Sophia Brueckner is a futurist artist/designer/engineer who researches how technology shapes us. Inseparable from computers since the age of two, she believes she is a cyborg. As a software engineer at Google, she designed and built products used by tens of millions. At the Rhode Island School of Design and the MIT Media Lab, she researched the simultaneously empowering and controlling aspects of technology with a focus on tangible and social interfaces.

Since 2011, Brueckner has taught Sci-Fi Prototyping, a course combining science fiction, extrapolative thinking, building prototypes, and technology ethics at MIT, Harvard, RISD, Brown, and the University of Michigan. Both the class itself as well as the students’ individual projects received international recognition and were featured by The Atlantic, Smithsonian Magazine, Wired, NPR, Scientific American, Fast Company, and many others.

Creating new ways to apply science fiction to the design process, Brueckner prototypes alternatives to the tech industry’s limited visions for how we live with technology. She makes both physical and digital artifacts combining software programming, digital fabrication, and electronics with traditional media. These projects challenge the norms of the tech community, whose work has enormous impact on our day-to-day lives, as well as translates the problems in ways that are understandable to the everyday user. She invites others to embody an attitude of “critical optimism” and to imagine what technological futures they might prefer for themselves.

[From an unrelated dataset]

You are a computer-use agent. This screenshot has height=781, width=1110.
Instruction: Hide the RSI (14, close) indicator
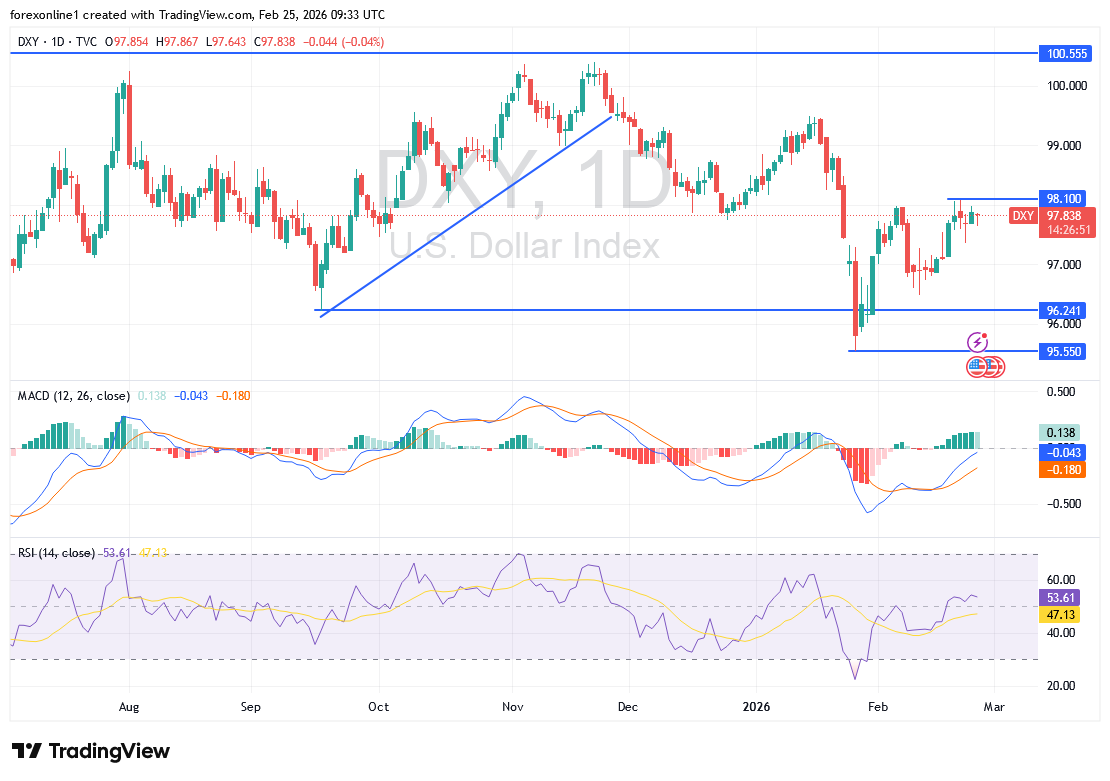click(55, 552)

Brueckner is the founder and creative director of Tomorrownaut, a creative studio focusing on speculative futures and sci-fi-inspired prototypes. Brueckner’s work has been featured by Artforum, SIGGRAPH, the Peabody Essex Museum, Portugal’s National Museum of Contemporary Art, Leonardo, Eyeo, ISEA, the Bemis Center for Contemporary Art, and more. She was an artist-in-residence at Autodesk Pier 9 and Nokia Bell Labs E.A.T. She is currently an associate professor at the Stamps School of Art and Design and director of the Center for Ethics, Society, and Computing (ESC) at the University of Michigan. Her ongoing objective is to combine her background in design and engineering with the perspective of an artist to inspire a more positive future.